I think the practical differences are large, as you say, but I
disagree that it points to a fundamental metaphysical difference. I
think what appears to be a metaphysical difference is just the
breakdown of our folk concept of "I". Imagine a primitive person who
didn't understand the physics of fire, seeing two candles lit from a
single one, then the first one extinguished - they may be tempted to
conclude that the first flame has now become two flames. Well, this
is no problem because flames never say things like "I would like to
keep burning" or "I wonder what my next experience would be". We,
however, do say these things. But does this bit of behavior
(including the neural activity that causes it) make us different in a
relevant way? And if so, how?

This breakdown of "I" is very interesting. Since there's lots of
talk about torture here, let's take this extremely simple example:
Smith is going to torture someone, one hour from now. You may try to
take steps to prevent it. How much effort you are willing to put in
depends, among other things, on the identity of the person Smith is
going to torture. In particular, you will be very highly motivated
if that person is you; or rather, the person you will be one hour
from now. The reason for the high motivation is that you have strong
desires for that person to continue their life unabated, and those
desires hinge on the outcome of the torture. But my point is that
your strong desires for your own survival are just a special case of
desires for a given person's survival - in other words, you are
already taking a third-person point of view to your (future) self.

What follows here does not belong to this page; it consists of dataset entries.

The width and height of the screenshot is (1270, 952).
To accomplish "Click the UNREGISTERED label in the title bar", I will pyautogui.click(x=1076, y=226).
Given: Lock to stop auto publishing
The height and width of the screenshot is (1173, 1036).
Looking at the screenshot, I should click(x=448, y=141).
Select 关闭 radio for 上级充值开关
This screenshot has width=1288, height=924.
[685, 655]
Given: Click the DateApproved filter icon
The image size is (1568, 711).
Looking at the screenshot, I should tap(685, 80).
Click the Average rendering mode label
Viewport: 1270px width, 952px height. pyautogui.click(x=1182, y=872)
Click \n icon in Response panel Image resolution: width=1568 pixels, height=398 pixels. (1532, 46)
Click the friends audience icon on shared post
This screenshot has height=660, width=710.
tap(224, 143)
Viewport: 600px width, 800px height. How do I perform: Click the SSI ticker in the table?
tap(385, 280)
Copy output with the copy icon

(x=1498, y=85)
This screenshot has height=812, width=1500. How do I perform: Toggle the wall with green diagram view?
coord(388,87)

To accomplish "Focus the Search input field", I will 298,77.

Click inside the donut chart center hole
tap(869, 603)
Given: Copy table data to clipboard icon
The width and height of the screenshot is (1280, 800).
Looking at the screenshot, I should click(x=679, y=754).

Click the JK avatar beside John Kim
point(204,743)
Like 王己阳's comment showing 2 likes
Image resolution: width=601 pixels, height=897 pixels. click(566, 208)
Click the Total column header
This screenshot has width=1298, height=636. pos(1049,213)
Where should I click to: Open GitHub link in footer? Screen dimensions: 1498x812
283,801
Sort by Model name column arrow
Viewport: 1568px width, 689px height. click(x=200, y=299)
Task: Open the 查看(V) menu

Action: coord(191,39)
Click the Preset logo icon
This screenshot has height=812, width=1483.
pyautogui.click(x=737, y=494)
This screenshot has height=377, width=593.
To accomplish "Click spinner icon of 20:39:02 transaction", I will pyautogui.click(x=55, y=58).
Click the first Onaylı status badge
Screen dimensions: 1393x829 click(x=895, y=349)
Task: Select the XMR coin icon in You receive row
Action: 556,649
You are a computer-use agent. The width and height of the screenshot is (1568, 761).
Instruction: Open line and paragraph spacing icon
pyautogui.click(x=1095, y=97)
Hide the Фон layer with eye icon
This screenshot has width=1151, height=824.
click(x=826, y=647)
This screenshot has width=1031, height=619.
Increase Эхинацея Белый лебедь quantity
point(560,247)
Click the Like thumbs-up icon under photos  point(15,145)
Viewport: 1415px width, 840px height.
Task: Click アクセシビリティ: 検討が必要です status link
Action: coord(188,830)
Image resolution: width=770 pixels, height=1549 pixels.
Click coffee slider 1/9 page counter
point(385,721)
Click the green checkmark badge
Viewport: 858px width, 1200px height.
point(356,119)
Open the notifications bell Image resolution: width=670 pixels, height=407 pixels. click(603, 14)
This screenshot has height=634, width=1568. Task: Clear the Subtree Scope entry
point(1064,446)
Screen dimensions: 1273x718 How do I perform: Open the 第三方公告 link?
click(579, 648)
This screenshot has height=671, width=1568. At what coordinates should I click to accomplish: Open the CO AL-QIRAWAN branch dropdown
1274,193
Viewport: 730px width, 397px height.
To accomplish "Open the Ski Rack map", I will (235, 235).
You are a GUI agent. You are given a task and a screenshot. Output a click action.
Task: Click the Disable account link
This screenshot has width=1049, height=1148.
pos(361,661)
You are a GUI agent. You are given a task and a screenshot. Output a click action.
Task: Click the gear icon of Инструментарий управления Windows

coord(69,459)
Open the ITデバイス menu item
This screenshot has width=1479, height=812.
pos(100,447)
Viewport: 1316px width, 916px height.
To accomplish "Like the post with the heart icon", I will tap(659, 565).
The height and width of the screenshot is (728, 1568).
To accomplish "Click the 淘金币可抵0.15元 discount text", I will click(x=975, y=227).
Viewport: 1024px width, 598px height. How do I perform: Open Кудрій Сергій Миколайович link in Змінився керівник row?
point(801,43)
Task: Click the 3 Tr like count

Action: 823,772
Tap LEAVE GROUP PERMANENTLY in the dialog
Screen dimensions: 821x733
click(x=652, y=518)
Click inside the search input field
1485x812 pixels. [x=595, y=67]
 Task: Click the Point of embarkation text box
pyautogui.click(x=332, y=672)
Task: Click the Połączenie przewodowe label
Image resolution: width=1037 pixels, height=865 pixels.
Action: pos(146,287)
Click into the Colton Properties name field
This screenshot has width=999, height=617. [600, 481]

You know that if the person is killed during torture, they will not
continue their life; if they survive it, their life will still be
negatively impacted, and your desires for the person's future are
thwarted.

Now, if you introduce copies to this scenario, it does not seem to me
that anything changes fundamentally. Your choice on what kind of
scenario to accept will still hinge on your desires for the future of
any persons involved. The desires themselves may be very
complicated, and in fact will depend on lots of hitherto unspecified
details such as the legal status, ownership rights, etc., of copies.
Of course one copy will say "I pushed the button and then I got
tortured", and the other copy will say "I pushed the button and woke
up on the beach" - which is exactly what we would expect these two
people to say. And they're both right, insofar as they're giving an
accurate report of their memories. What is the metaphysical issue here?